Files
EU-startup/checklists/platform-architecture.md

11 KiB

a work-through checklist, from Metal → Network → Virtualization → Self-service.


0. Foundation: Goals, Contracts, and Users

  • Define platform goals

    • Write 3-5 bullet points for what the platform must enable (e.g. “fast provisioning”, “reliable GPU workloads”).
    • Define initial SLOs for the platform itself (e.g. “VM provision succeeds within 15 minutes 99% of the time”).
  • Define platform customers

    • List main user types: backend devs, ML engineers, data engineers, etc.
    • For each, write 3 typical tasks (e.g. “deploy a new microservice”, “run a 3-day GPU training job”).
  • Write a one-page Platform Contract

    • What the platform guarantees (uptime, basic security, monitoring defaults).
    • What product teams must do (health checks, logging, deployment pattern, secrets usage).
    • Store this in version control and share it.

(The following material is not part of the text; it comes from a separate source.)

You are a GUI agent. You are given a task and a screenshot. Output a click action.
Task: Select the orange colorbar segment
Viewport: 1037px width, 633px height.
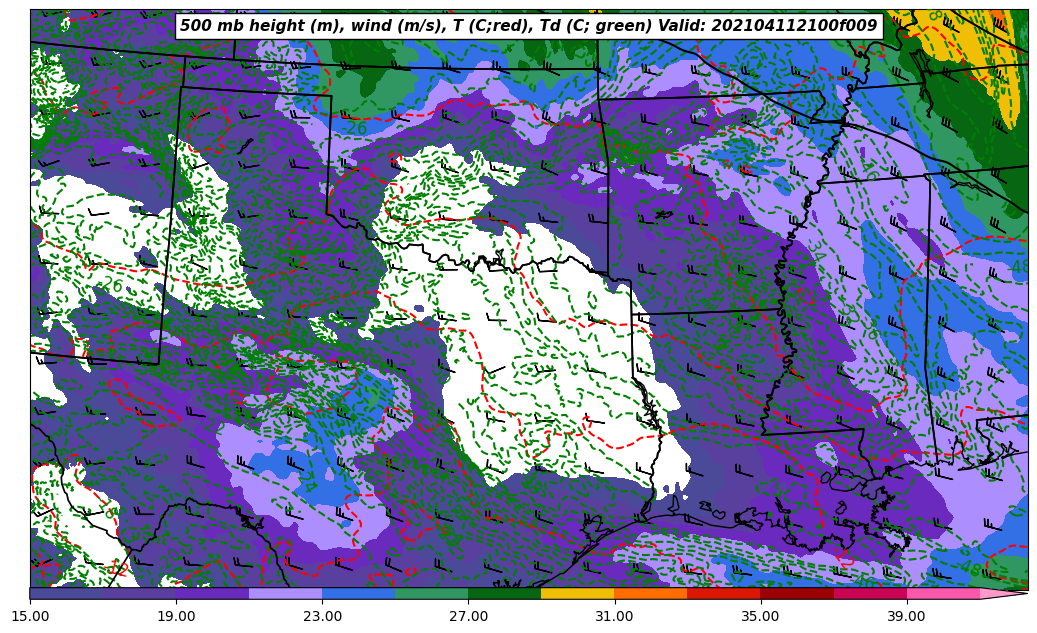coord(650,593)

1. Metal Layer Checklist (Racks → MAAS → Images)

1.1 Hardware & Physical Layout

  • Inventory physical assets

    • List all servers with: CPU, RAM, disk(s), NICs, GPU(s) where applicable.
    • Identify roles: compute, gpu, storage, infra, control-plane.
  • Define physical topology

    • Map which racks and switches each server connects to.
    • Document power feeds and any redundancy (A/B feeds, UPS, etc).

1.2 MAAS / Bare-Metal Provisioning

  • Design MAAS/Ironic architecture

    • Decide MAAS region(s) and rack controllers per site.
    • Decide where MAAS database/API lives and how it's backed up.
    • Define access rules to MAAS (who can log in, via what SSO/LDAP/etc).
  • Standardize provisioning pipeline

    • Confirm single flow: power on → PXE → MAAS → Preseed/cloud-init → config management.
    • Remove or document every deviation / legacy path.
    • Create a flow diagram and store it in the repo.
  • Set up node classification

    • Define MAAS tags / resource pools for: compute, gpu, storage, infra, test.

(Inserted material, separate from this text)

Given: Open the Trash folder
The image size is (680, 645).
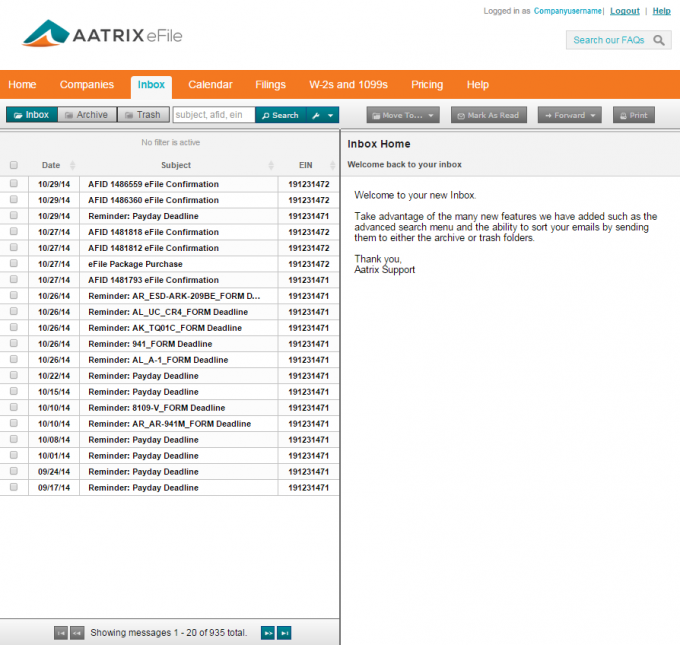Looking at the screenshot, I should coord(143,115).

    • Ensure every node has:

      • Role tag.
      • Site/room/rack metadata.
      • Any special hardware flags (GPU type, NVMe, etc).

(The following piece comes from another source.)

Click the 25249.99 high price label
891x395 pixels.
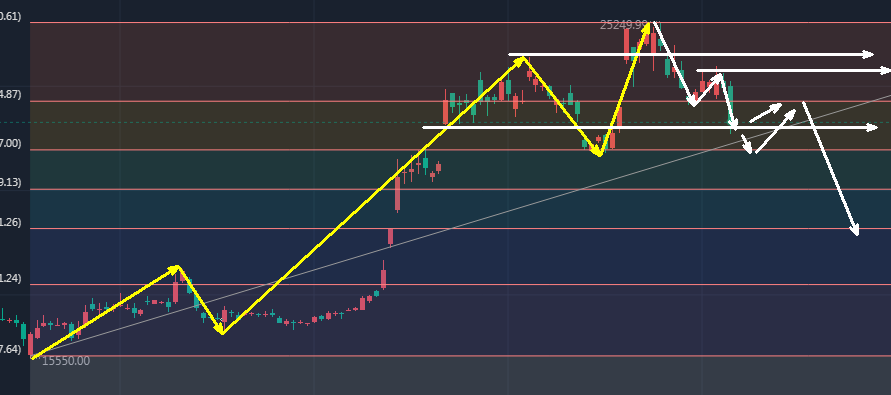point(623,25)
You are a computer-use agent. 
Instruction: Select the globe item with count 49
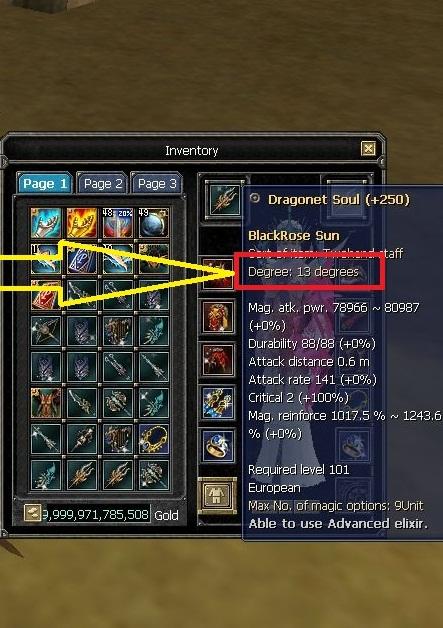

1.3 OS Images & Base Configuration

  • Define image catalogue

    • Choose base OS (e.g. Ubuntu LTS / Debian stable).

    • Define 3-5 golden images (max), e.g.:

      • base-os (minimal hardened image).
      • infra-node (for MAAS/OpenStack/Proxmox controllers).
      • gpu-node (GPU drivers, CUDA stack).
      • (Optional) storage-node.
    • Set naming/versioning convention (e.g. eu-baseos-2025.01).

  • Harden base image

    • Baseline SSH config:

      • Key-based auth only (no passwords).
      • No direct root SSH (use sudo).
    • Remove obviously unnecessary packages and services.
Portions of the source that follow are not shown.